I also met lots of interesting people, including a gentleman who studied at Brown University as an exchange student!  We swapped tales of College Hill, and he wanted to know what had changed and what was still the same.  "When I was there, they called the cafeteria...they called it the Ratty."
"Yep, it's still the Ratty."
"Is the food still," he searched for the right word, "Ratty?"
"It definitely is."
Also, he described Brown as "really wild."  And he went there before SPG.**

Also, I'm supposed to present at their next meeting, which will be in May.  Given how long the lectures went today, that means I have FORTY MINUTES in which I have a room full of people at my mercy mwahahaha.  I mean, OH NO, I HAVE TO TALK ABOUT MY RESEARCH FOR FORTY MINUTES; WHAT TO DO?  (Although, I realized that I haven't given a presentation that long since the Tea Ceremony Presentation Epic.  You mean I don't have to condense a year's worth of research into 10 minutes?  THANK GOODNESS.)

Also, I find it interesting how many Japanese people try to convince me that Japanese religion isn't "normal" because it isn't exclusive.  How are you defining "normal" anyway?  Chinese religion is the same way, so it's not as though Japan is the only country in the world in which you can worship more than one religious tradition.  (There's actually a saying in Japanese, "Born Shinto, marry Christian, die Buddhist.")  But a gentleman I was talking to today was insisting that non-exclusive religious practices weren't "normal."  I tried to get him to explain what he meant by "normal" (and subtly hint that maybe he was applying Western norms to very non-Western ideas), but he was not convinced.  "Normal" people are religiously exclusive, like Americans.  (Of course, when I explained that I have celebrated Hanukkah and Christmas and the winter solstice, sometimes all in a single year, he got very flustered and tried to get me to admit that I was secretly Baptist...?  I don't know.  It was kind of odd.)
Oh well.  I will have FORTY MINUTES in May in which to convince him.  BWAHAHAHA.

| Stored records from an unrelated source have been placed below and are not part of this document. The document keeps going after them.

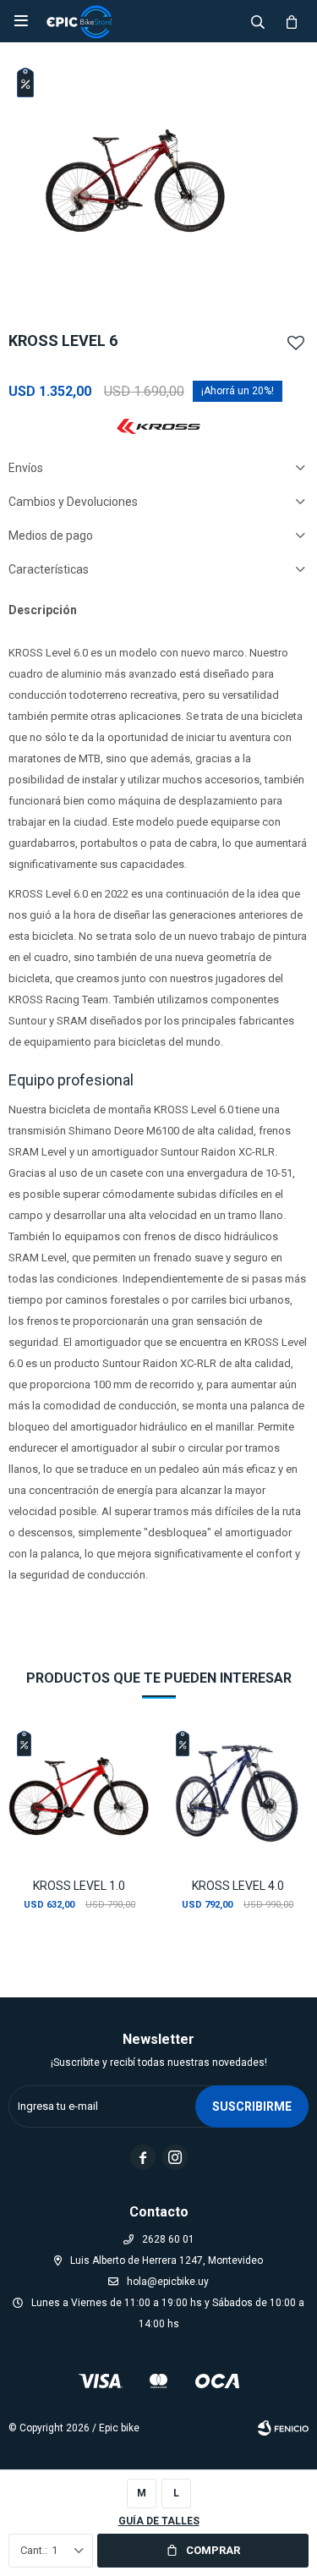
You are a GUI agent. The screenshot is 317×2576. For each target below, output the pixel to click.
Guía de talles (158, 2521)
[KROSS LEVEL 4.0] (238, 1793)
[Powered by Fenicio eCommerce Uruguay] (283, 2428)
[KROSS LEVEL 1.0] (79, 1793)
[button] (258, 21)
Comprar (213, 2550)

In completely unrelated news, this song is SO CUTE.  It's about capybara in an ONSEN (hot spring, for the uninitiated).  C'MON, you'd have to be HEARTLESS to not find this EXCESSIVELY ADORABLE.  It also makes me really want to visit an onsen.  Hmmmmm, onsens.

It's almost midnight here so I should sleep.  G'night!

*Chubu (中部) is the region of Japan in which Aichi Prefecture is located.

**Sex Power God.  It's a party.  Don't look it up with small children around.

1 comment:

  1. http://www.youtube.com/watch?v=7_mPa0IGtdo&feature=related

    Can you please explain this one for me? Like how they got on a cloud?